🤖 AI Summary
This work addresses the limitation of current large language model (LLM)-based intelligent assistants, which rely heavily on explicit user instructions and struggle to capture implicit user intent, thereby constraining interaction naturalness and personalization. To overcome this, the study introduces eye-tracking data as an implicit contextual signal into text-based LLM tasks, proposing a novel paradigm for personalized inference without requiring explicit prompts. By designing multiple eye-movement representations and integrating them into the LLM prompting mechanism, the system automatically generates customized summaries in reading scenarios.
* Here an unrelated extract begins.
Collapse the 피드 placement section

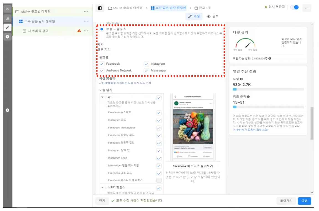click(102, 97)
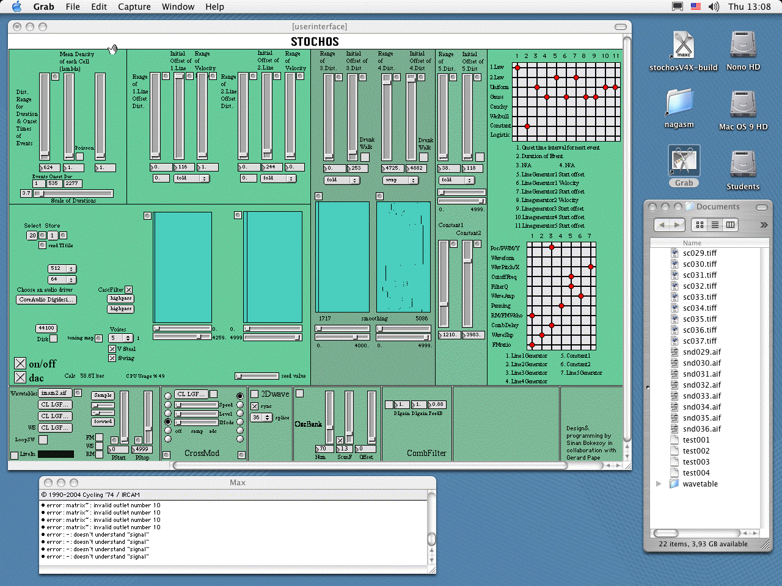Click the Scale of Durations slider

click(x=73, y=194)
Experimental results demonstrate that the proposed approach effectively leverages eye-tracking signals to enhance summary quality, significantly improving user experience and downstream task support in real-world applications.
📝 Abstract
Smart glasses are accelerating progress toward more seamless and personalized LLM-based assistance by integrating multimodal inputs. Yet, these inputs rely on obtrusive explicit prompts. The advent of gaze tracking on smart devices offers a unique opportunity to extract implicit user intent for personalization. This paper investigates whether LLMs can interpret user gaze for text-based tasks. We evaluate different gaze representations for personalization and validate their effectiveness in realistic reading tasks. Results show that LLMs can leverage gaze to generate high-quality personalized summaries and support users in downstream tasks, highlighting the feasibility and value of gaze-driven personalization for future mobile and wearable LLM applications.